> _Exercise goal_
Each entry below has to be written out again without any change.

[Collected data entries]
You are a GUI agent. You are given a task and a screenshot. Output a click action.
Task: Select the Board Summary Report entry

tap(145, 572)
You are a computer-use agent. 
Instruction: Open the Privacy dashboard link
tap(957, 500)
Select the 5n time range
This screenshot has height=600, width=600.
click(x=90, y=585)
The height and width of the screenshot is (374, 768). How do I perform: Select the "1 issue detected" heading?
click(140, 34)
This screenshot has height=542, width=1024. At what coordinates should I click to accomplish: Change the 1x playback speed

> _Exercise response_
You are a GUI agent. You are given a task and a screenshot. Output a click action.
Task: Select the Board Summary Report entry

tap(145, 572)
You are a computer-use agent. 
Instruction: Open the Privacy dashboard link
tap(957, 500)
Select the 5n time range
This screenshot has height=600, width=600.
click(x=90, y=585)
The height and width of the screenshot is (374, 768). How do I perform: Select the "1 issue detected" heading?
click(140, 34)
This screenshot has height=542, width=1024. At what coordinates should I click to accomplish: Change the 1x playback speed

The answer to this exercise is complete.